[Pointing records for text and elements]
----

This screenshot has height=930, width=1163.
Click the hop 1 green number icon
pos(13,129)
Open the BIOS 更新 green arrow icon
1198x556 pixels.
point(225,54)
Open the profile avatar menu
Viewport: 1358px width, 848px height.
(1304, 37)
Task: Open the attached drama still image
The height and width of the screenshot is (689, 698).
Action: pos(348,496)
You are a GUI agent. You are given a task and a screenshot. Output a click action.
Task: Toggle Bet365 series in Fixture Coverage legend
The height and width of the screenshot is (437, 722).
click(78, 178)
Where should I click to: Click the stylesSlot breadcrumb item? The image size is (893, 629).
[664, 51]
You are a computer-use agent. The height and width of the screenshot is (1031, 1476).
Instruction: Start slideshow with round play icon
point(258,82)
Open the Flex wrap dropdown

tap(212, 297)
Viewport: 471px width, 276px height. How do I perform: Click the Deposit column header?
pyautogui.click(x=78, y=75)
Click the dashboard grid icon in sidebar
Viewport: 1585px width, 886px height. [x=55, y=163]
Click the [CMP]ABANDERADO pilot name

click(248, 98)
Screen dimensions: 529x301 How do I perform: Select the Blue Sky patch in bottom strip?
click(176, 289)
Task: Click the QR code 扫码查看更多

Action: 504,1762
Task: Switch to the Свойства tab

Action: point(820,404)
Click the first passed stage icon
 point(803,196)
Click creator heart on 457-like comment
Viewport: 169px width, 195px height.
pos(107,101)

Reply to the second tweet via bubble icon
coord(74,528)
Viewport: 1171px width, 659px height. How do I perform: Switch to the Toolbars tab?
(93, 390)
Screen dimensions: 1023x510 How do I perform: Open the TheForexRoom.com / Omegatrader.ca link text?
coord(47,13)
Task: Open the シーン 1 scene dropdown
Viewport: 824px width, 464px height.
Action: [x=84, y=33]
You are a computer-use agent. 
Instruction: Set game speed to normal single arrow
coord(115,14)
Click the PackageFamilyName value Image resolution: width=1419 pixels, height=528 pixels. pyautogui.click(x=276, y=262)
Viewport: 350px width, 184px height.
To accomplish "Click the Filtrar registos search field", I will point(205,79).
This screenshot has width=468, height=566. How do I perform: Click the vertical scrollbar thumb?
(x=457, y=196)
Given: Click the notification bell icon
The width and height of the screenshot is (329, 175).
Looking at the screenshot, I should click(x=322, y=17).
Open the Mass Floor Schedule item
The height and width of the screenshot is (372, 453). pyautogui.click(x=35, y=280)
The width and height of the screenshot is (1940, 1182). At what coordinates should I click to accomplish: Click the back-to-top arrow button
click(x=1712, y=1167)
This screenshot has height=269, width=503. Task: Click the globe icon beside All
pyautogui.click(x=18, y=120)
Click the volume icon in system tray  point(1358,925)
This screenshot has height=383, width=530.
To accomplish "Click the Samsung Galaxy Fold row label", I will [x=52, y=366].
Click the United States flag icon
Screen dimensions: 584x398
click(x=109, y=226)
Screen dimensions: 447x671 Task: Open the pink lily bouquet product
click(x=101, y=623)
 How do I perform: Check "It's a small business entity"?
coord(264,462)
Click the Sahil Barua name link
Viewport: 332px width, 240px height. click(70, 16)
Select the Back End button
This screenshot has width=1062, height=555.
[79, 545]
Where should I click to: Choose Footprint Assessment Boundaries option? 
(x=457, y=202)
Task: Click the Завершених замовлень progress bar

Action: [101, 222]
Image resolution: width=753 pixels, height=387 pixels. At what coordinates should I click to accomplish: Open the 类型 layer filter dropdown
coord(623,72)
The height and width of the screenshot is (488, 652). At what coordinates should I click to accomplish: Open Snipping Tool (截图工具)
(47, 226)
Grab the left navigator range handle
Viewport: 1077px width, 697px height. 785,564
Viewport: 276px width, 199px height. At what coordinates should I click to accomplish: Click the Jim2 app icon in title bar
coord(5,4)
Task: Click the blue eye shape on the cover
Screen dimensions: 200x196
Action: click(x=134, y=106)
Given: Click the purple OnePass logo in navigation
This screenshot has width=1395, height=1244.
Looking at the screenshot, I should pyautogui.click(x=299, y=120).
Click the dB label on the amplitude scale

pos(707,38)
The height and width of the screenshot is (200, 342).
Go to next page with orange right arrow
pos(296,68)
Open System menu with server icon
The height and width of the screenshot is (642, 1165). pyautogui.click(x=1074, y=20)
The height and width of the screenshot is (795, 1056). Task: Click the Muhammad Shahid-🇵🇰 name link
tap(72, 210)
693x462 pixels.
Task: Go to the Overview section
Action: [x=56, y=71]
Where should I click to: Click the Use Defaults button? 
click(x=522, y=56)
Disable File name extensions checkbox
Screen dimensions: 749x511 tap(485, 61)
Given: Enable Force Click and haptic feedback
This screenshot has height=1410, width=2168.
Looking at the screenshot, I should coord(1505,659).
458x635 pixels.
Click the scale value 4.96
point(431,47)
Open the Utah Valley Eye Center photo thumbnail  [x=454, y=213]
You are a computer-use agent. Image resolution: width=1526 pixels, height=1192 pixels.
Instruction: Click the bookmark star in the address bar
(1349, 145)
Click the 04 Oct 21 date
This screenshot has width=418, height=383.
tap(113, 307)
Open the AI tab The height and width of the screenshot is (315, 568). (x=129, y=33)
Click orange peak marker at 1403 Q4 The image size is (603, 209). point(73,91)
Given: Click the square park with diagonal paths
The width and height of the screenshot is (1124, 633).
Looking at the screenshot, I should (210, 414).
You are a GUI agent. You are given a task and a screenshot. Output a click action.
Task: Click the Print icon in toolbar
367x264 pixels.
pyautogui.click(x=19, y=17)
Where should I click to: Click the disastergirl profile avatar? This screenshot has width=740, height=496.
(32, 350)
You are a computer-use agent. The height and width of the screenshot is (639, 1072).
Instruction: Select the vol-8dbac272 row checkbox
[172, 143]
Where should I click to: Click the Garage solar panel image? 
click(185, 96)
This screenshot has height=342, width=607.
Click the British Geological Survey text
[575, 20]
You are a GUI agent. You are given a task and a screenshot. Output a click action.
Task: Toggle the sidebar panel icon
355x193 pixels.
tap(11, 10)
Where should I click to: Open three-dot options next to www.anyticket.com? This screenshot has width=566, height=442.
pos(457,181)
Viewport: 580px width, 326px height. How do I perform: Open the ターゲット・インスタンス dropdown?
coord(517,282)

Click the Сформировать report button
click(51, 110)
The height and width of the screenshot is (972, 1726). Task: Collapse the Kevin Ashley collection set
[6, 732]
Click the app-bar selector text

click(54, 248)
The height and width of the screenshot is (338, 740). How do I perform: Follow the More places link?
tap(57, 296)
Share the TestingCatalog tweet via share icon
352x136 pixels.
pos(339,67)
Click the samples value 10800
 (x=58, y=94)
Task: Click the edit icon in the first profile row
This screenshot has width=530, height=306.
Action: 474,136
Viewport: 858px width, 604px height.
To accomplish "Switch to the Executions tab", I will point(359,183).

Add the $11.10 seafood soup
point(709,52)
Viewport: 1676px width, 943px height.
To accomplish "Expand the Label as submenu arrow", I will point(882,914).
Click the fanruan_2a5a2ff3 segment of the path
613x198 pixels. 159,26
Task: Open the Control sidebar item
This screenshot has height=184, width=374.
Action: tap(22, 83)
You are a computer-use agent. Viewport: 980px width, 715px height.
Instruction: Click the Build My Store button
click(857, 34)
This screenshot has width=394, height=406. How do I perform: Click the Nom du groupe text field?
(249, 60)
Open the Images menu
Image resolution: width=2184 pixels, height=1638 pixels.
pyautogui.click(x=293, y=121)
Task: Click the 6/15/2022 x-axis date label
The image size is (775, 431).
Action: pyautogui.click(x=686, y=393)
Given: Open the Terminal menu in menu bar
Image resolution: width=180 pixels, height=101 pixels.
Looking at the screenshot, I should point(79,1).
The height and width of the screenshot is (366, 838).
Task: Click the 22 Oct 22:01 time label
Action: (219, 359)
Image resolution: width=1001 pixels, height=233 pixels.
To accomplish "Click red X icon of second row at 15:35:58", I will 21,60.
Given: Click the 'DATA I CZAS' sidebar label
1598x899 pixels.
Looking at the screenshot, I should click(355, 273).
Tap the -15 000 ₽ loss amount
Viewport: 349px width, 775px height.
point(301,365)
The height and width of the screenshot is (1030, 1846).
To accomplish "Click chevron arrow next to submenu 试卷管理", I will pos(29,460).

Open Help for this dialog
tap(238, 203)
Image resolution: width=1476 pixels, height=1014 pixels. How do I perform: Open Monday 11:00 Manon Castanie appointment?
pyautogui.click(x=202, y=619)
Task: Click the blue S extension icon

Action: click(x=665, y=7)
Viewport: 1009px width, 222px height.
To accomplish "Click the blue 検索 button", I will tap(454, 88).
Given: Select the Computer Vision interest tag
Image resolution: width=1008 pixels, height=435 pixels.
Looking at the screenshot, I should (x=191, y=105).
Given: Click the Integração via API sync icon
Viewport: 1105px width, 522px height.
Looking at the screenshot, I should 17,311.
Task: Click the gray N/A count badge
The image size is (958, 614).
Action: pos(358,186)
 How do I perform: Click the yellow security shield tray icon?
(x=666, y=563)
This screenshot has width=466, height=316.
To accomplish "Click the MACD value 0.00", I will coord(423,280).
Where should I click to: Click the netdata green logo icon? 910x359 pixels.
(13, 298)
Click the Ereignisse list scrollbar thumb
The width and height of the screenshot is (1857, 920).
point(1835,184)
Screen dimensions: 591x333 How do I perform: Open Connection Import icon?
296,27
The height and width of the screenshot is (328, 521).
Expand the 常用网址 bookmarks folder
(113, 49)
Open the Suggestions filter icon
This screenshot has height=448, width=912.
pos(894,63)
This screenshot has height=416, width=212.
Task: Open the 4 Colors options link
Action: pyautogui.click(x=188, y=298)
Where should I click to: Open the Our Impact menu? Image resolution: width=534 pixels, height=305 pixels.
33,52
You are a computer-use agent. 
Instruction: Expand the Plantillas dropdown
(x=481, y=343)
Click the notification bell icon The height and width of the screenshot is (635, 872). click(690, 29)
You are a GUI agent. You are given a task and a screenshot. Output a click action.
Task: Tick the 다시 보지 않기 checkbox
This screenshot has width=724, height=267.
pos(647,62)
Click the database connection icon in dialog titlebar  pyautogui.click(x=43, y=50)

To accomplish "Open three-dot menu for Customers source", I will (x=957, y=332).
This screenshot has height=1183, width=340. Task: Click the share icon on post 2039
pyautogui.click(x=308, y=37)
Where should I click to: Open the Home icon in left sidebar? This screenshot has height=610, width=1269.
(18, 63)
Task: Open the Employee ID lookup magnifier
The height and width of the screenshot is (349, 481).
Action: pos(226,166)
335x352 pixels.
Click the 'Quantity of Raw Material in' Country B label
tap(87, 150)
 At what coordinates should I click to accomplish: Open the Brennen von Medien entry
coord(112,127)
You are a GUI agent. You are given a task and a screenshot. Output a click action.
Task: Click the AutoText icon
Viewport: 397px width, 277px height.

----

Exercise prompt: Arrange the lines of the material above as a numbered list, starting at the line containing "Where should I click to: Choose" and ending at the line containing "Action: [101, 222]". Omit any blank lines.

Reply:
1. Where should I click to: Choose Footprint Assessment Boundaries option? 
2. (x=457, y=202)
3. Task: Click the Завершених замовлень progress bar
4. Action: [101, 222]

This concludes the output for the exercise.